**Provided records**
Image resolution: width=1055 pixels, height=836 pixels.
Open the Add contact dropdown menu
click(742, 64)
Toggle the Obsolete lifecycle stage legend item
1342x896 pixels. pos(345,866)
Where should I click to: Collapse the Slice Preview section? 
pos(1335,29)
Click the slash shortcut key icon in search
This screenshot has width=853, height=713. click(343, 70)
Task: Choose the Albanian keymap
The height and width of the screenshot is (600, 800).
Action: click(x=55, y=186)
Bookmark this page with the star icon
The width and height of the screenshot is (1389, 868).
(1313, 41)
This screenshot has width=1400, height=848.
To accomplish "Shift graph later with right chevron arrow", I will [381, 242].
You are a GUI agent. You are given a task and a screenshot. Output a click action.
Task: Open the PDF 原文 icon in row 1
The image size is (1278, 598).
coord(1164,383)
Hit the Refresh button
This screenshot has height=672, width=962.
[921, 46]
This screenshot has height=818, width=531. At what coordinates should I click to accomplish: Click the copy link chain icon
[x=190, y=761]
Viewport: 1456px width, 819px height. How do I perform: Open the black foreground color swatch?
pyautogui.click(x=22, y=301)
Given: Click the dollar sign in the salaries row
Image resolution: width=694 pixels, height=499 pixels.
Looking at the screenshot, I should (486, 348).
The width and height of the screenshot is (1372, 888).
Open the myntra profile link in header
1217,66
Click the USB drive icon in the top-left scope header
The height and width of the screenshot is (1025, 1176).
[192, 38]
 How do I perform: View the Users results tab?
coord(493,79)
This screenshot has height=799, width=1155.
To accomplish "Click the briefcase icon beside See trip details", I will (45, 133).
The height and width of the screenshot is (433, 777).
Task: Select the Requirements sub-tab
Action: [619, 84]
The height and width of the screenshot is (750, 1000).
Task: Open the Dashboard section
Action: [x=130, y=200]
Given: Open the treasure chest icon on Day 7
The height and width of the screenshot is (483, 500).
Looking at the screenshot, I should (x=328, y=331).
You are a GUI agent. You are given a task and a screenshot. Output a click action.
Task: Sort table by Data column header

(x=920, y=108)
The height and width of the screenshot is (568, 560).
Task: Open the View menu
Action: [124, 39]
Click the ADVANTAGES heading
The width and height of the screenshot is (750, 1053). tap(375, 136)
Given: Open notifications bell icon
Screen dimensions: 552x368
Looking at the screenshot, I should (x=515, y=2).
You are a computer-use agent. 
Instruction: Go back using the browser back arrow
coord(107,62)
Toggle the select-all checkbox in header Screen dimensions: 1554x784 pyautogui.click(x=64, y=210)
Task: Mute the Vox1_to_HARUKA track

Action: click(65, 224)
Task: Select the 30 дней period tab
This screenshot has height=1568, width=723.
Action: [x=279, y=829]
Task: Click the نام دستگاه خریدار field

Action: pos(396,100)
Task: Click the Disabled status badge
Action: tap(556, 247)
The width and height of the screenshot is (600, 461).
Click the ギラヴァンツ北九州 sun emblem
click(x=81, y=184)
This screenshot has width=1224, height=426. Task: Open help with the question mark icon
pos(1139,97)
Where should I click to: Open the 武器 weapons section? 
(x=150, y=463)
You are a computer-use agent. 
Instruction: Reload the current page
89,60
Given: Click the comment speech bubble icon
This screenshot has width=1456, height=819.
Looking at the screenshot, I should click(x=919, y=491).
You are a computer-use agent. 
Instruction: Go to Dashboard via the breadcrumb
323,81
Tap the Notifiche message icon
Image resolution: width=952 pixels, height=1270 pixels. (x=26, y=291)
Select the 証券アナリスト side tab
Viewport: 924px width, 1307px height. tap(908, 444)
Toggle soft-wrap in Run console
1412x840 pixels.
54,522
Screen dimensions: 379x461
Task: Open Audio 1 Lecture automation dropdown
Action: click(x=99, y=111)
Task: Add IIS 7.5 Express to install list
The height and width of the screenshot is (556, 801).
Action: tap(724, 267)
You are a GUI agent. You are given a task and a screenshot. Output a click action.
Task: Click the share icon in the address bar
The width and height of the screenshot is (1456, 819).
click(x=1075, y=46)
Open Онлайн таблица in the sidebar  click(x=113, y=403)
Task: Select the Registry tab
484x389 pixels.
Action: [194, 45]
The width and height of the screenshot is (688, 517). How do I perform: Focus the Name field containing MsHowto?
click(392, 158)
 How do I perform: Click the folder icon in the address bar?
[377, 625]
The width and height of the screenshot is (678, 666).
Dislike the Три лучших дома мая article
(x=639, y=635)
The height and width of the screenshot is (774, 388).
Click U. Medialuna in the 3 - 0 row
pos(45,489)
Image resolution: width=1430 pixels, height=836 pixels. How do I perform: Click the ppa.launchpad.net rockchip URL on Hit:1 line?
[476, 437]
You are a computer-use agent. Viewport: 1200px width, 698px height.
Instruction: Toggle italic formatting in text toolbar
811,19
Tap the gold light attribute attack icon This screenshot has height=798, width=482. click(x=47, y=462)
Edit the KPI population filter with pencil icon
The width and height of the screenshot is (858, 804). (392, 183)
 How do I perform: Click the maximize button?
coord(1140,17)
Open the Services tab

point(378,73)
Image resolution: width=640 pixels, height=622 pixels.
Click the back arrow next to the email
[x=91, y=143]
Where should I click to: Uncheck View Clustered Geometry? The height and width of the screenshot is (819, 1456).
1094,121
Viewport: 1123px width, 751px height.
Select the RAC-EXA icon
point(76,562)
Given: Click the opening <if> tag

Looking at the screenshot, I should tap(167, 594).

**What is required**
Edit the entries above by changing every "Where should I click to" to "Where do I click to", and leave everything else as it is.

**Result of the exercise**
Image resolution: width=1055 pixels, height=836 pixels.
Open the Add contact dropdown menu
click(742, 64)
Toggle the Obsolete lifecycle stage legend item
1342x896 pixels. pos(345,866)
Where do I click to: Collapse the Slice Preview section? 
pos(1335,29)
Click the slash shortcut key icon in search
This screenshot has width=853, height=713. click(343, 70)
Task: Choose the Albanian keymap
The height and width of the screenshot is (600, 800).
Action: click(x=55, y=186)
Bookmark this page with the star icon
The width and height of the screenshot is (1389, 868).
(1313, 41)
This screenshot has width=1400, height=848.
To accomplish "Shift graph later with right chevron arrow", I will [381, 242].
You are a GUI agent. You are given a task and a screenshot. Output a click action.
Task: Open the PDF 原文 icon in row 1
The image size is (1278, 598).
coord(1164,383)
Hit the Refresh button
This screenshot has height=672, width=962.
[921, 46]
This screenshot has height=818, width=531. At what coordinates should I click to accomplish: Click the copy link chain icon
[x=190, y=761]
Viewport: 1456px width, 819px height. How do I perform: Open the black foreground color swatch?
pyautogui.click(x=22, y=301)
Given: Click the dollar sign in the salaries row
Image resolution: width=694 pixels, height=499 pixels.
Looking at the screenshot, I should (486, 348).
The width and height of the screenshot is (1372, 888).
Open the myntra profile link in header
1217,66
Click the USB drive icon in the top-left scope header
The height and width of the screenshot is (1025, 1176).
[192, 38]
 How do I perform: View the Users results tab?
coord(493,79)
This screenshot has height=799, width=1155.
To accomplish "Click the briefcase icon beside See trip details", I will (45, 133).
The height and width of the screenshot is (433, 777).
Task: Select the Requirements sub-tab
Action: [619, 84]
The height and width of the screenshot is (750, 1000).
Task: Open the Dashboard section
Action: [x=130, y=200]
Given: Open the treasure chest icon on Day 7
The height and width of the screenshot is (483, 500).
Looking at the screenshot, I should (x=328, y=331).
You are a GUI agent. You are given a task and a screenshot. Output a click action.
Task: Sort table by Data column header

(x=920, y=108)
The height and width of the screenshot is (568, 560).
Task: Open the View menu
Action: [124, 39]
Click the ADVANTAGES heading
The width and height of the screenshot is (750, 1053). tap(375, 136)
Given: Open notifications bell icon
Screen dimensions: 552x368
Looking at the screenshot, I should (x=515, y=2).
You are a computer-use agent. 
Instruction: Go back using the browser back arrow
coord(107,62)
Toggle the select-all checkbox in header Screen dimensions: 1554x784 pyautogui.click(x=64, y=210)
Task: Mute the Vox1_to_HARUKA track

Action: click(65, 224)
Task: Select the 30 дней period tab
This screenshot has height=1568, width=723.
Action: [x=279, y=829]
Task: Click the نام دستگاه خریدار field

Action: pos(396,100)
Task: Click the Disabled status badge
Action: tap(556, 247)
The width and height of the screenshot is (600, 461).
Click the ギラヴァンツ北九州 sun emblem
click(x=81, y=184)
This screenshot has width=1224, height=426. Task: Open help with the question mark icon
pos(1139,97)
Where do I click to: Open the 武器 weapons section? 
(x=150, y=463)
You are a computer-use agent. 
Instruction: Reload the current page
89,60
Given: Click the comment speech bubble icon
This screenshot has width=1456, height=819.
Looking at the screenshot, I should click(x=919, y=491).
You are a computer-use agent. 
Instruction: Go to Dashboard via the breadcrumb
323,81
Tap the Notifiche message icon
Image resolution: width=952 pixels, height=1270 pixels. (x=26, y=291)
Select the 証券アナリスト side tab
Viewport: 924px width, 1307px height. tap(908, 444)
Toggle soft-wrap in Run console
1412x840 pixels.
54,522
Screen dimensions: 379x461
Task: Open Audio 1 Lecture automation dropdown
Action: click(x=99, y=111)
Task: Add IIS 7.5 Express to install list
The height and width of the screenshot is (556, 801).
Action: tap(724, 267)
You are a GUI agent. You are given a task and a screenshot. Output a click action.
Task: Click the share icon in the address bar
The width and height of the screenshot is (1456, 819).
click(x=1075, y=46)
Open Онлайн таблица in the sidebar  click(x=113, y=403)
Task: Select the Registry tab
484x389 pixels.
Action: [194, 45]
The width and height of the screenshot is (688, 517). How do I perform: Focus the Name field containing MsHowto?
click(392, 158)
 How do I perform: Click the folder icon in the address bar?
[377, 625]
The width and height of the screenshot is (678, 666).
Dislike the Три лучших дома мая article
(x=639, y=635)
The height and width of the screenshot is (774, 388).
Click U. Medialuna in the 3 - 0 row
pos(45,489)
Image resolution: width=1430 pixels, height=836 pixels. How do I perform: Click the ppa.launchpad.net rockchip URL on Hit:1 line?
[476, 437]
You are a computer-use agent. Viewport: 1200px width, 698px height.
Instruction: Toggle italic formatting in text toolbar
811,19
Tap the gold light attribute attack icon This screenshot has height=798, width=482. click(x=47, y=462)
Edit the KPI population filter with pencil icon
The width and height of the screenshot is (858, 804). (392, 183)
 How do I perform: Click the maximize button?
coord(1140,17)
Open the Services tab

point(378,73)
Image resolution: width=640 pixels, height=622 pixels.
Click the back arrow next to the email
[x=91, y=143]
Where do I click to: Uncheck View Clustered Geometry? The height and width of the screenshot is (819, 1456).
1094,121
Viewport: 1123px width, 751px height.
Select the RAC-EXA icon
point(76,562)
Given: Click the opening <if> tag

Looking at the screenshot, I should tap(167, 594).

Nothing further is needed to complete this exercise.